Athletes and coaches have long questioned the role that the menstrual cycle plays in a female athlete’s athletic performance. Understanding the impact of the menstrual cycle and hormonal fluctuations on athletic training and performance is essential when manipulating programming for an athlete. 

During the menstrual cycle the hormone estrogen plays a significant role in the cardiovascular system, bones, and brain functioning, whereas the hormone progesterone primarily influences thermoregulation and ventilation. Most research to date has not demonstrated a significant connection or difference in aerobic capacity, anaerobic capacity, aerobic endurance, or muscle strength during the menstrual cycle of female athletes.


New research in the European Journal of Applied Physiology (2011), investigated the effects of the menstrual cycle phase on substrate oxidation and lactate concentration. Researchers studied 11 female rowers, who completed a rowing ergometer test at 70% of their maximal oxygen consumption (VO2 max). Measurements calculating body energy expenditure, oxygen consumption, respiratory exchange ratio, substrate oxidation, and lactate blood levels were taken on all athletes. The athletes were followed during two different phases of the menstrual cycle, the follicular phase and the luteal phase. 

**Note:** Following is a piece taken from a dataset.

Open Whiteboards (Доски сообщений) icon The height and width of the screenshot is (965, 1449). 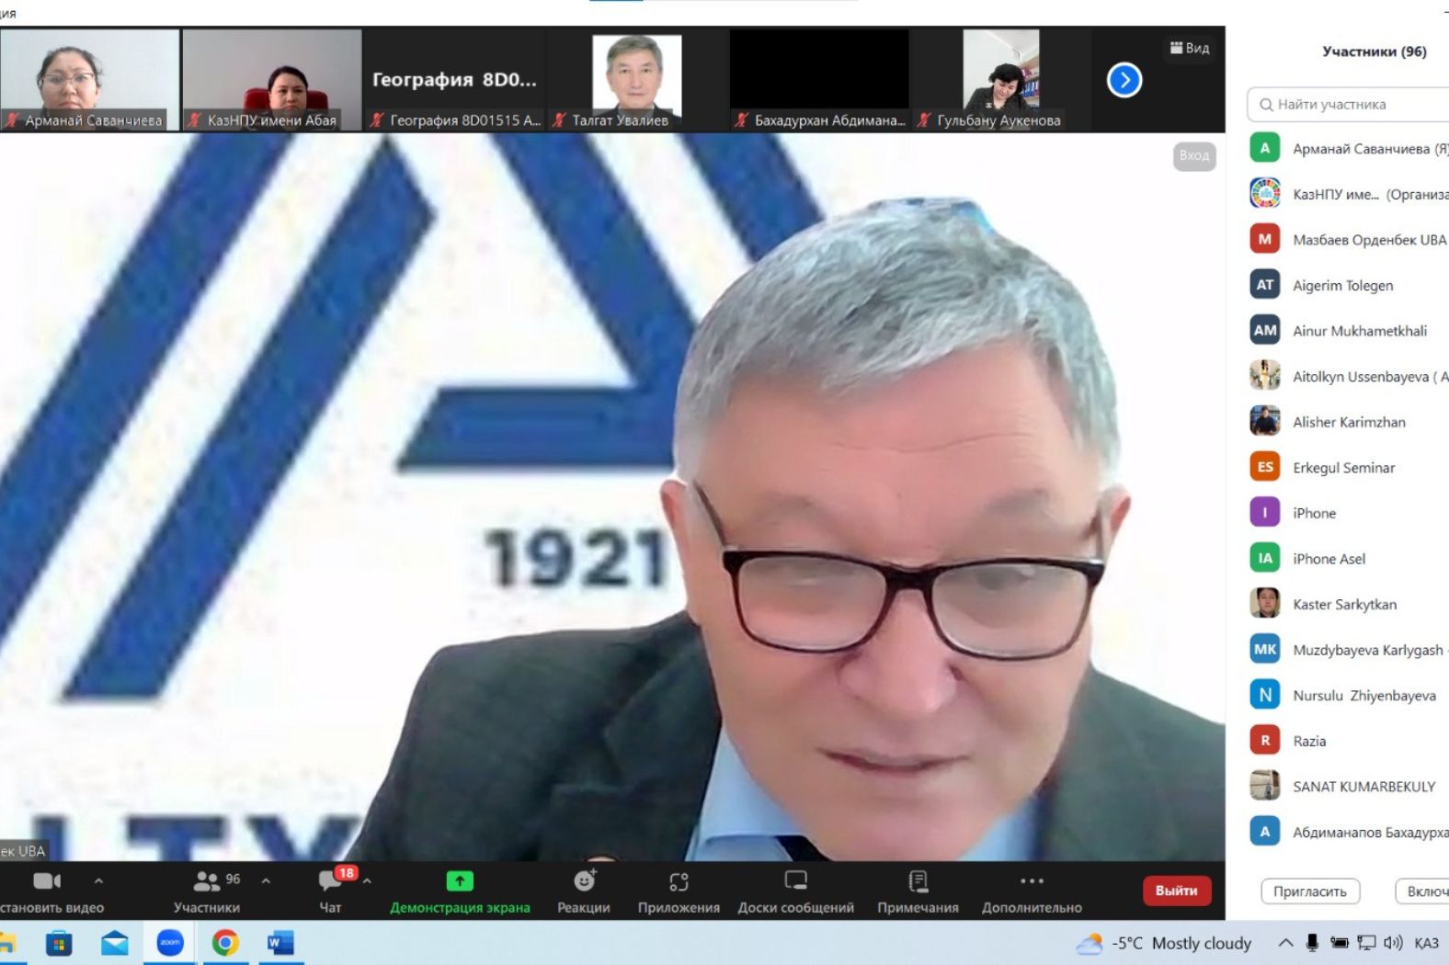[x=795, y=881]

Results indicated that endurance performance was not influenced by the normal menstrual cycle. Researchers found that energy expenditure, VO2 max, and heart rate were also not significantly different during the menstrual cycle phases. Overall, it appears from this new research that there was no significant changes during menstrual cycle on athletic performance in the female athletes sampled. Further research should be conducted with a larger sample of female athletes from different sports to further assess these findings.